Abstract

The subject of consideration is two outstanding cultural studies devoted to one city — St. Petersburg. Both works have become an event of modern humanitarianism, which makes it possible to understand what different problems urban studies are opening up today. The first book belongs to Professor M. S. Kagan: the monumental volume «The City of Petrov in Russian Culture» was republished in 2019 and supplemented with a special university textbook. Kagan's book is one of the business cards of the modern St. Petersburg University. Monograph of M. S. Kagan was awarded the Antsifer Prize, awarded for the best contemporary works dedicated to St. Petersburg. The mission and functions of the city in the development of Russian culture are at the center of the study.
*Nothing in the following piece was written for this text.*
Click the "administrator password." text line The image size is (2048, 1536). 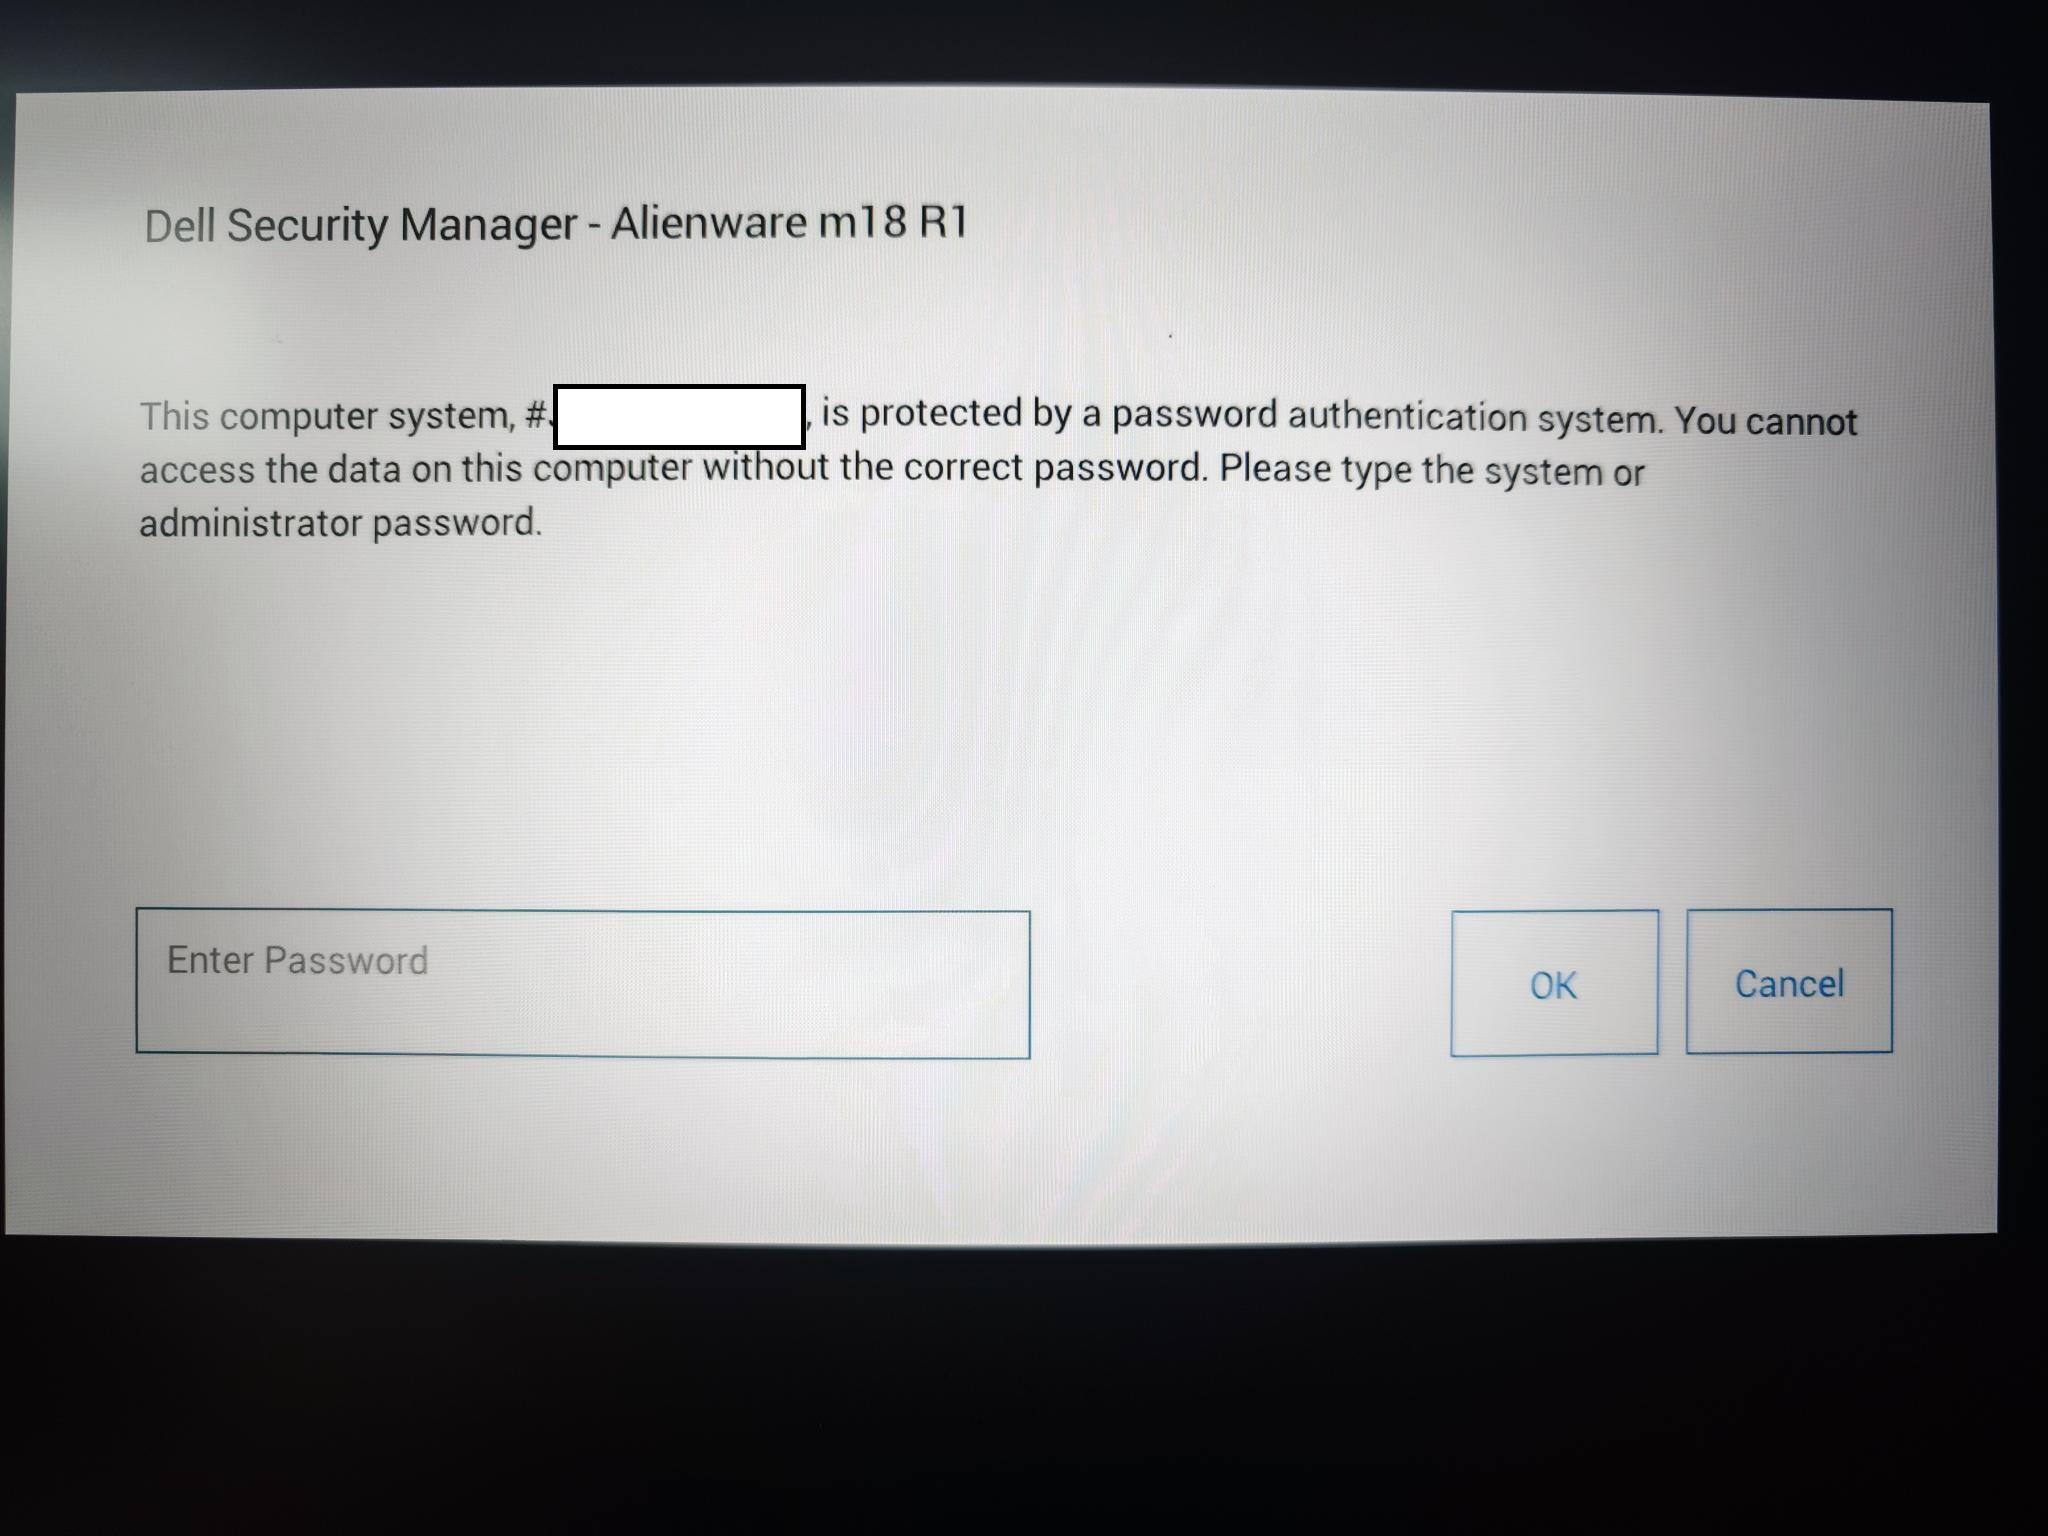click(x=340, y=523)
According to Kagan, the city on the Neva played a solo aesthetic and ideological role in the development of the entire national culture. The proposed article also examines another powerful humanitarian study, although unknown so widely, but also associated with new interpretations of urban culture. 3-volume «Shostakovich at the Leningrad Conservatory: 1913 1930», author of the project and compiler Professor L. G. Kovnatskaya intersects with the concepts of Professor Kagan. In the professional musicological environment, a giant archival database detailing the image of a young genius was appreciated. However, the hero of the study is not only composer Shostakovich, but also the city on the Neva. Often it appears not as elegant and aesthetic as in the book «The City of Petrov in the History of Russian culture». Kovnadskaya's three-volume collection examines the local period on the basis of the richest archival materials: the life of the city and the preservation of unique cultural institutions between the First and Second World War. Petersburg as «the place of Shostakovich» appears different from Petersburg in the book by M. S. Kagan. Another chronotope and heroes, another image of the city and the concept. If the illustrations for Kagan's book are famous paintings or artistic texts, then the book about Shostakovich's city is supplemented with authentic photographs that have not been published before. The purpose of the comparison of these scientific publications undertaken in this article was the problem of the multiplicity of representations of the city in modern humanities. Thus, the article compares two dissimilar and close worlds of St. Petersburg culture.